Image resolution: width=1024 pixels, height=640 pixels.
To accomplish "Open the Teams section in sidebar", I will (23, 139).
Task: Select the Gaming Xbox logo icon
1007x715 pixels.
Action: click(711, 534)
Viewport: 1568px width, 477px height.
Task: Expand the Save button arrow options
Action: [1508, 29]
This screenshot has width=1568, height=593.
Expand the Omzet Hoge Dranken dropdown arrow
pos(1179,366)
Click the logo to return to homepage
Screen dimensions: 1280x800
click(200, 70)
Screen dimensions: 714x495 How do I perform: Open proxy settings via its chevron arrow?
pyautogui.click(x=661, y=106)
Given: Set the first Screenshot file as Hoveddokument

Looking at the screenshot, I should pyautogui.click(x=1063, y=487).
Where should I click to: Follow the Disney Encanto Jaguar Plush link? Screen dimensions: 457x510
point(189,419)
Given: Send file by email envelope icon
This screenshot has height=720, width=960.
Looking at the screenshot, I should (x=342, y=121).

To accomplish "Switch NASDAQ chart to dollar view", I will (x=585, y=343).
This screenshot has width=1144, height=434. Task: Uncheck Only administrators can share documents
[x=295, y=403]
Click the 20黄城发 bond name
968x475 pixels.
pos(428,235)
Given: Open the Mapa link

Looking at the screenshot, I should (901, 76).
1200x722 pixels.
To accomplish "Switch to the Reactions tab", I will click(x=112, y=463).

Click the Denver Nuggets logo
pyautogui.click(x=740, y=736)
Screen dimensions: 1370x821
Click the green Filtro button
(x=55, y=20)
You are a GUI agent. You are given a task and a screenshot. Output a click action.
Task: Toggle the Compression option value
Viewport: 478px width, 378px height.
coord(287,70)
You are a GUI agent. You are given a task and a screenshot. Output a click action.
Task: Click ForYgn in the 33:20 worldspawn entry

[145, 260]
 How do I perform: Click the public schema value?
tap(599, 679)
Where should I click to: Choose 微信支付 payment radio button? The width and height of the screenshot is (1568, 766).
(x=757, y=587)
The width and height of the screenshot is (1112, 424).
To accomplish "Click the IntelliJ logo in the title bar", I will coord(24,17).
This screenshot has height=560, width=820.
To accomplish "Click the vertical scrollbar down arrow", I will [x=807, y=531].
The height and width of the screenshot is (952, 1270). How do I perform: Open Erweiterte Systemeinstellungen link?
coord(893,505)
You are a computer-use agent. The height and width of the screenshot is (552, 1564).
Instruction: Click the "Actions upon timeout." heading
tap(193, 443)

▶ [Task statement]
Only lines with the string "will" are wanted; please find each one in the listing and copy it.

▶ [Output]
To accomplish "Open the Teams section in sidebar", I will (23, 139).
To accomplish "Switch NASDAQ chart to dollar view", I will (x=585, y=343).
To accomplish "Switch to the Reactions tab", I will click(x=112, y=463).
To accomplish "Click the IntelliJ logo in the title bar", I will coord(24,17).
To accomplish "Click the vertical scrollbar down arrow", I will [x=807, y=531].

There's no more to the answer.